Figure 4

Model for the kinetics of T4 presynaptic filament formation in the presence and absence of UvsY (adapted from Liu, J., C. Berger, and S.W. Morrical: Kinetics of Presynaptic Filament Assembly in the Presence of SSB and Mediator Proteins, unpublished) . Left -- Under low-salt conditions in the absence of mediator protein UvsY, ATP-bound UvsX, a high affinity form, binds Gp32-ssDNA rapidly to form an unstable nucleation site or "pre-nucleation complex" (association constant K₁). A slow but almost irreversible conformational change (forward rate constant k₂) is required by UvsX to displace Gp32 and to secure this isolated nucleation site on the lattice. With successful nucleation, more ATP-bound UvsX is recruited to form an unstable cluster (association constant K₃).

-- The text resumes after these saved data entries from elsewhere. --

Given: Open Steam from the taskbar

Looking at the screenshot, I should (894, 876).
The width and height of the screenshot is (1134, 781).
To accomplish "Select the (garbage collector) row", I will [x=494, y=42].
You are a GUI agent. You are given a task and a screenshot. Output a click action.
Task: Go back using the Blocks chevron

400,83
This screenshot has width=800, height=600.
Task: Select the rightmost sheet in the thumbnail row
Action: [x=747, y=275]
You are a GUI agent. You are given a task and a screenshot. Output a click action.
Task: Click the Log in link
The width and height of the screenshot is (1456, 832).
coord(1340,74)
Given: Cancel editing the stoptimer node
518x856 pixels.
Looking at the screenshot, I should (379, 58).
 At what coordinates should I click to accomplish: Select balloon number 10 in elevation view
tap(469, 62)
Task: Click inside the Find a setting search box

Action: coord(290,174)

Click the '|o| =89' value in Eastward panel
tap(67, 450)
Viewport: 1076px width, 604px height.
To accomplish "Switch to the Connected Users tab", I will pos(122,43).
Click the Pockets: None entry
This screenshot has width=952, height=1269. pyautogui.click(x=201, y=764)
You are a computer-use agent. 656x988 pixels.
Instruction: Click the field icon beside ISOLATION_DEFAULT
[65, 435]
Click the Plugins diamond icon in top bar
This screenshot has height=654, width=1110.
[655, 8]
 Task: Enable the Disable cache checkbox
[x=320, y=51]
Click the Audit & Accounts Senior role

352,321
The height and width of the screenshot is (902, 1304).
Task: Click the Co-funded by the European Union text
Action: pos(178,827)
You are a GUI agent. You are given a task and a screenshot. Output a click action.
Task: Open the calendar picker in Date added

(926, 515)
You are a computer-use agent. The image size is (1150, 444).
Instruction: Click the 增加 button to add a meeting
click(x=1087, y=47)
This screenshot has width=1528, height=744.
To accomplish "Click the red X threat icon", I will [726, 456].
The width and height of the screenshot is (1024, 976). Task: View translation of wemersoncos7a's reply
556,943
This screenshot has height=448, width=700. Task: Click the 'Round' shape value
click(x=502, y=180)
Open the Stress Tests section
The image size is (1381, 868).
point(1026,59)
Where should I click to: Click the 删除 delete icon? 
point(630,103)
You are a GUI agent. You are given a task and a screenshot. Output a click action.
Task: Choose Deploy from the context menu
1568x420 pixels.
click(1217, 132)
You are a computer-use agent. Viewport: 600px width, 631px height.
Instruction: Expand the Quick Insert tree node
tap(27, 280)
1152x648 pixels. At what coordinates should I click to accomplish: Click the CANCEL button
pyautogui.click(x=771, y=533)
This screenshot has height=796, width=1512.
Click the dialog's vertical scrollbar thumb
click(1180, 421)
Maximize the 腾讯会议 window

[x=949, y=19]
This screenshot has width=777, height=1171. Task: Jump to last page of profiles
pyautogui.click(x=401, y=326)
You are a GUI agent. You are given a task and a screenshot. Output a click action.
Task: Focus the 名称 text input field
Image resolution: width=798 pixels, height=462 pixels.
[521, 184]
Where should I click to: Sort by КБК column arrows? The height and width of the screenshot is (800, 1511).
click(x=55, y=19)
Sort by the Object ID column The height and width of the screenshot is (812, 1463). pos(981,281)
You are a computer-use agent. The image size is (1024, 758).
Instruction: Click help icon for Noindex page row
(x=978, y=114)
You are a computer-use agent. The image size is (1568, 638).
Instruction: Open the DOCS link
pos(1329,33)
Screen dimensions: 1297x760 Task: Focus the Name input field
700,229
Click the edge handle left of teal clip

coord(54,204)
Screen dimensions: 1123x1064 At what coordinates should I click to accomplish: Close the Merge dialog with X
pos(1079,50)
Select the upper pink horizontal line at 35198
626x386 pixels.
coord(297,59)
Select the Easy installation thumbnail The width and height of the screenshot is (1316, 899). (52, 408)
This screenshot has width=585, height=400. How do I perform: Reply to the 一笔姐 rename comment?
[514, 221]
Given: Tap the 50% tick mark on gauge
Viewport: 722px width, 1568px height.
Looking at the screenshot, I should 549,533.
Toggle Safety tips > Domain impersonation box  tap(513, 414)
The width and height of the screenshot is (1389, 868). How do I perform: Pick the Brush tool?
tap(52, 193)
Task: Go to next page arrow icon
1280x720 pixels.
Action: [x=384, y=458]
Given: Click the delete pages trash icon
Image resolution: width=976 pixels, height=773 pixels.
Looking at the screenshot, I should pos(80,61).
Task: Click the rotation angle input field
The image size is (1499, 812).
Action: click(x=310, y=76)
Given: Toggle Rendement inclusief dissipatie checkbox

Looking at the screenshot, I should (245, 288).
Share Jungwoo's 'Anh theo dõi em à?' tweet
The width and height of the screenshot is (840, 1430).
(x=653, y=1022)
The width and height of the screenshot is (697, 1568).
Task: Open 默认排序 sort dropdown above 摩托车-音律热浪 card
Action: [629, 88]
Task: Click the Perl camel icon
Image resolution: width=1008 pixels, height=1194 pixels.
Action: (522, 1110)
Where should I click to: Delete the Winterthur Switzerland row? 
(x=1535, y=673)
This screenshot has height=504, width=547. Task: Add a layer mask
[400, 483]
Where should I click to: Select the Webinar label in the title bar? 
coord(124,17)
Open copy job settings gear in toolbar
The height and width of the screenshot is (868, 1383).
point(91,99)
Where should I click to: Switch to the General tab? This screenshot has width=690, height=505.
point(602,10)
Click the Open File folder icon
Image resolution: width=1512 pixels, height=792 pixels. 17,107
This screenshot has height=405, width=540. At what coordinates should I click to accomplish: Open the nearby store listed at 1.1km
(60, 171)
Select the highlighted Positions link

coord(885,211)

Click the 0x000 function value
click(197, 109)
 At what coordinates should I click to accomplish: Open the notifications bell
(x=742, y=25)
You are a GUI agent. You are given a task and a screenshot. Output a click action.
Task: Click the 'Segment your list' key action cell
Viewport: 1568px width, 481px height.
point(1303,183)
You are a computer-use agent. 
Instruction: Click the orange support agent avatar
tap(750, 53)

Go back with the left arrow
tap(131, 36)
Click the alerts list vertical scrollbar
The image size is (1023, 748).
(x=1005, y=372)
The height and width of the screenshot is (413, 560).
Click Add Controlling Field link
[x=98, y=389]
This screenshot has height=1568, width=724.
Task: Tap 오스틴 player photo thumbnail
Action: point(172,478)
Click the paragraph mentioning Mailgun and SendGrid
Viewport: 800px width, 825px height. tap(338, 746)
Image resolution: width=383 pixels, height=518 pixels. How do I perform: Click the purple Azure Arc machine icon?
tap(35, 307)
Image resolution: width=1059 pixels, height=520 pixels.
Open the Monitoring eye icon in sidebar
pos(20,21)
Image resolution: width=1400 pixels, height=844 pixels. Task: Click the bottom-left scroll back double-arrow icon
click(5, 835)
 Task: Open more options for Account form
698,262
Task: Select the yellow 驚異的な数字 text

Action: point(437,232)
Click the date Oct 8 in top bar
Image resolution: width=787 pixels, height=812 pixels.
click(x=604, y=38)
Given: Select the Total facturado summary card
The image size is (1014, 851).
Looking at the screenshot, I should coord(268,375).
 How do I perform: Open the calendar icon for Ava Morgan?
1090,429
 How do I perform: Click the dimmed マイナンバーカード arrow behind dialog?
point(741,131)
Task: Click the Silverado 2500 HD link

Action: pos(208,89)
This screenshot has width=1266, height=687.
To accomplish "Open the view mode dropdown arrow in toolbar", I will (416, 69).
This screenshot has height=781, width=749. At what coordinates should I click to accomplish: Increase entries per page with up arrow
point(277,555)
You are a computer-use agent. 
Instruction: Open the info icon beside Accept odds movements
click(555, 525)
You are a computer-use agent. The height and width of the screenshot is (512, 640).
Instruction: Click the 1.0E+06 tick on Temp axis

This rapidly formed UvsX cluster undergoes another slow but almost irreversible conformational change to displace Gp32 and to redistribute into a stable and productive presynaptic filament (forward rate constant k₄). Right -- Under high-salt conditions the mediator protein, UvsY, facilitates filament nucleation by stabilizing the salt-sensitive pre-nucleation complex (enhanced K₁), by forming a special quaternary complex with UvsX, Gp32, and ssDNA. Filament propagation (particularly k₄) is rate-limiting under all conditions.